Employers in Asia are offering increased salaries and comprehensive training programmes to attract talent, as the skills shortage continues
Written by Farihan Bahrin, Contributor

A skills shortage continues to plague Asian businesses, prompting many employers to use higher salaries and comprehensive training programmes to attract the talent they need, a new Hudson study has revealed.

Released last week, the third-quarter study examines the expectations of key employment decision-makers from multinational organisations in major industry sectors in China, Hong Kong, Singapore and Japan. Employers were polled on their expectations of an increase or decrease in staffing levels, as well as on their optimism as regards the growth of their organisation and the overall industry.

In a statement, Gina McLellan, Hudson's country manager in Hong Kong, said that a shortage of candidates with the required skills formed the biggest challenge for Asian employers looking to refresh or expand their organisational head count.

McLellan noted that, in each of the markets, 38 percent of the respondents reported the skills shortage as their biggest problem. Salary inflation was seen as the second most significant challenge, mentioned by 22 percent of the respondents.

China, by a small margin, was shown to have the highest number of respondents — 39 percent — who reported the skills shortage as the greatest challenge. Salary inflation was cited as a challenge by 17 percent of Chinese respondents.

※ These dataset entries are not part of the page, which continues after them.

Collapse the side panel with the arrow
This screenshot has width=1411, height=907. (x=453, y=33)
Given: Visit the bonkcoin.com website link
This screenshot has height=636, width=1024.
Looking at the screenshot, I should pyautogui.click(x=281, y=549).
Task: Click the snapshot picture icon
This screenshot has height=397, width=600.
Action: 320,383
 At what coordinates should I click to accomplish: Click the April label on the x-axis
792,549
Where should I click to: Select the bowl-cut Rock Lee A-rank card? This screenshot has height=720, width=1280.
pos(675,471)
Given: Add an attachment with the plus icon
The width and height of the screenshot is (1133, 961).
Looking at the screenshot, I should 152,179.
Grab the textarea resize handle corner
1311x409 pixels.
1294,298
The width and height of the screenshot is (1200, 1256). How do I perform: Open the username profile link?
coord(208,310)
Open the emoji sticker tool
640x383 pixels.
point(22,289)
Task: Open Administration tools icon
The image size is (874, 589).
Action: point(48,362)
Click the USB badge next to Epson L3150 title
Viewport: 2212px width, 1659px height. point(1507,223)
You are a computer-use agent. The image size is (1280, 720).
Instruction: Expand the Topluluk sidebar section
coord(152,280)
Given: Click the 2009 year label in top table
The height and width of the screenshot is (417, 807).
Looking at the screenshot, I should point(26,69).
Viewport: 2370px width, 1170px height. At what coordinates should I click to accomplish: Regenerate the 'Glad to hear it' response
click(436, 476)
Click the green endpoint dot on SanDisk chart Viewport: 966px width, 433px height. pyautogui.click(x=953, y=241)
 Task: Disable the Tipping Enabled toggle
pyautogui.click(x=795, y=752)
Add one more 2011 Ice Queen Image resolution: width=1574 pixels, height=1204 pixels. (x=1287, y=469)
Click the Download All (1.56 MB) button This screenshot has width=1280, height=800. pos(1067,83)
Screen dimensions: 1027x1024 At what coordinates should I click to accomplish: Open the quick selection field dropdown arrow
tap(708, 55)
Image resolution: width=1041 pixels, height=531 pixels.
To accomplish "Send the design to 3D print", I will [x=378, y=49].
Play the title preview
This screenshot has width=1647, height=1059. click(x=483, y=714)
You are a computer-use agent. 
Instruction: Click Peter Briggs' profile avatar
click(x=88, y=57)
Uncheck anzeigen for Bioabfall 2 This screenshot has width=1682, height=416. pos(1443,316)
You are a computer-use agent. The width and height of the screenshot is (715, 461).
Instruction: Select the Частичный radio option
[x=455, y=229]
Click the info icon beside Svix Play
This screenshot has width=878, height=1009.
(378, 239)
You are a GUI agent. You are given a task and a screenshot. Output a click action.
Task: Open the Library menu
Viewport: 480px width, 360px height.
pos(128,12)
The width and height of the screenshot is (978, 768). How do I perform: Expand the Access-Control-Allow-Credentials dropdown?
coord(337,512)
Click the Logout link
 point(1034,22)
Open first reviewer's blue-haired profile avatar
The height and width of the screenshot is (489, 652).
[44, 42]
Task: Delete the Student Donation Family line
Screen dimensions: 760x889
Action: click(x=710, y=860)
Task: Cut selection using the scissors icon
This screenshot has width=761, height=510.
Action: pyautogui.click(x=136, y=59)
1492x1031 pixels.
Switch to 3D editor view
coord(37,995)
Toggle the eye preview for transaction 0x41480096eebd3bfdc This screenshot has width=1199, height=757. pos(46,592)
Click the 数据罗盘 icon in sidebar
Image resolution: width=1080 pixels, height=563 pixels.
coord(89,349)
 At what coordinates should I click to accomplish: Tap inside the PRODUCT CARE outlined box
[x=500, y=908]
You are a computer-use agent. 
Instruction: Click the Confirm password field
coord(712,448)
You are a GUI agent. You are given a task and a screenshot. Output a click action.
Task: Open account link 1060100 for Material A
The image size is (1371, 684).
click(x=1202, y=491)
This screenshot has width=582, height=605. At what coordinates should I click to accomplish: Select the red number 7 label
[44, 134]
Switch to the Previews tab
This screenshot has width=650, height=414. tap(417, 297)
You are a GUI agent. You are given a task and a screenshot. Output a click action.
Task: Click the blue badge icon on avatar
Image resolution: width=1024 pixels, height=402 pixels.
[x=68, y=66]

In Hong Kong, the skills shortage is particularly severe in the IT and manufacturing sectors, with 45 percent and 44 percent of respondents mentioning it respectively.

Japan's skills-shortage woes were strongly felt in the manufacturing and legal sectors, with 50 percent and 40 percent respectively mentioning this challenge.

Singapore, which is facing salary-inflation pressures and rising rental costs, had the highest proportion of respondents — 22 percent — saying that pay increases were the main recruitment challenge.

McLellan also observed that, to counter skills-shortage problems, an increasing number of respondents, particularly those in candidate-short markets, were open to offering candidates a higher salary.

According to Hudson's study, higher salaries and training programmes were the most popular measures used by recruiters in China, cited by 28 percent and 26 percent of respondents respectively.

Offering higher salaries also proved a popular tactic for employers in Hong Kong and Singapore. Across all sectors, 29 percent of the respondents in Hong Kong said they used higher salaries to attract top talent. Meanwhile, 27 percent of Singapore respondents said they used higher salaries to bait candidates, while 21 percent cited training programmes.

Japan reported the lowest figure: 16 percent of Japanese respondents claimed their company used higher pay to attract suitable jobseekers.

Farihan Bahrin is a freelance IT writer based in Singapore.